States without income taxes like Texas, New Hampshire, and Washington must generate revenue for public services through alternative sources. Property taxes become the primary funding mechanism for schools, local government, and infrastructure, resulting in higher effective rates to compensate for the lack of income tax revenue.
Can property taxes decrease if home values drop?
Property taxes can decrease when home values drop during reassessment periods, but it's not automatic. Homeowners may need to challenge their assessments. However, even with lower property values, municipalities may increase tax rates to maintain revenue levels, potentially offsetting value decreases.
Are property taxes deductible on federal tax returns?
Property taxes are deductible on federal tax returns, but the Tax Cuts and Jobs Act of 2017 capped the state and local tax (SALT) deduction at $10,000. This significantly impacted homeowners in high-tax states who previously deducted the full amount of their property taxes.
What determines how much property tax I pay?

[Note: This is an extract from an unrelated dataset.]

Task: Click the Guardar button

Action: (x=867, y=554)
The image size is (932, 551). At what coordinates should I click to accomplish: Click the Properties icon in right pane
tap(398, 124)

Property tax is calculated by multiplying your home's assessed value by the local tax rate. The assessed value is determined by local assessors and may differ from market value. Combined tax rates include levies from multiple entities: school districts, municipalities, counties, and special districts.
Do property taxes increase every year?
Property taxes often increase annually due to rising home values, increased municipal budgets, or higher tax rates. Some states have caps limiting annual increases (like California's Prop 13 or Texas's 10% homestead cap), while others allow unlimited increases based on reassessments and budget needs.

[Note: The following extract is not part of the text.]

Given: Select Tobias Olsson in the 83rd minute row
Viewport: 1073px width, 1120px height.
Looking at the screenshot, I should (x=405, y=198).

Are there property tax breaks for seniors or veterans?
Most states offer property tax relief programs for seniors, disabled homeowners, and veterans. These include homestead exemptions reducing taxable value, assessment freezes preventing increases, income-based rebates, and payment deferral programs. Eligibility requirements and benefit amounts vary significantly by state.
How do property taxes affect my mortgage payment?
Most mortgage lenders require property taxes to be paid through escrow accounts, dividing annual taxes into monthly payments included with your mortgage. This means a home with $9,000 annual property taxes adds $750 to your monthly housing payment, significantly affecting affordability and loan qualification.